CVE-2026-42771

Vulnerability

An out-of-bounds read vulnerability exists in the X509_VERIFY_PARAM_set1_email function within OpenSSL when validating a crafted email address, such as during S/MIME message validation. An internal helper function incorrectly used a wrong length, failing to enforce the 64-octet limit for the local part of an email address, leading to the out-of-bounds read and potential crash. This affects OpenSSL versions prior to the patched releases [1].

Exploitation

An attacker can exploit this vulnerability by sending an email message with a specially crafted From: address. When an application uses OpenSSL to validate this email address, for instance during S/MIME message validation, the vulnerable code path is triggered, leading to the out-of-bounds read [1].

Impact

The primary impact of this vulnerability is a denial of service (DoS) due to a potential crash.
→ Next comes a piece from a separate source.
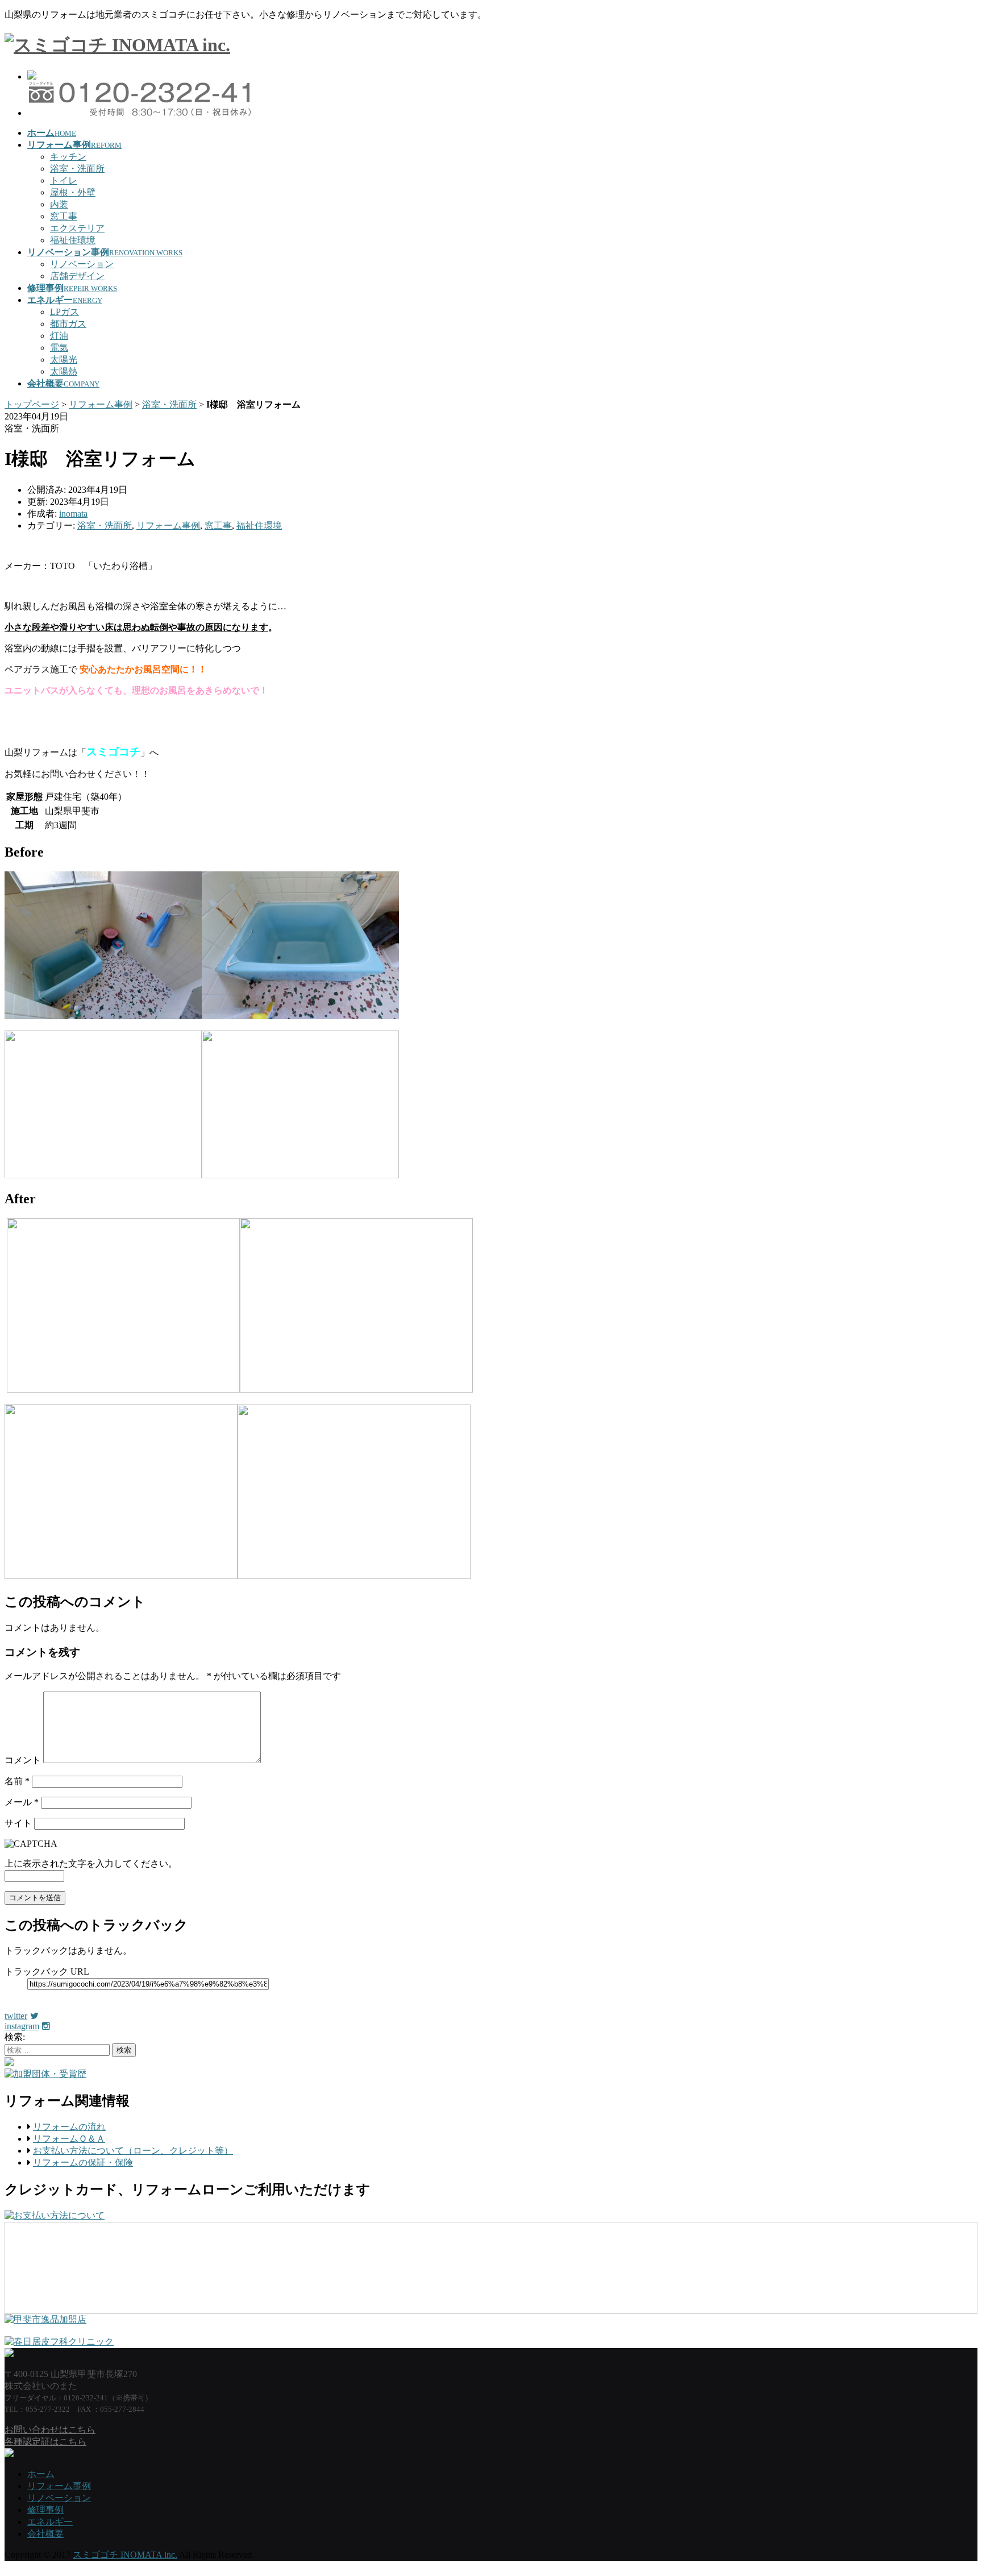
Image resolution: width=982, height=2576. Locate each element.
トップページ (32, 404)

The out-of-bounds read does not directly exfiltrate data to the attacker, but the resulting memory corruption can cause the affected application or service to become unstable or terminate unexpectedly [1].

Mitigation

OpenSSL versions 4.0, 3.6, 3.5, 3.4, 3.0, 1.1.1, and 1.0.2 are vulnerable. Users should upgrade to OpenSSL 4.0.1, 3.6.3, 3.5.7, 3.4.6, 3.0.21, 1.1.1zh (premium support), or 1.0.2zq (premium support) respectively. No other workarounds are specified in the available references [1].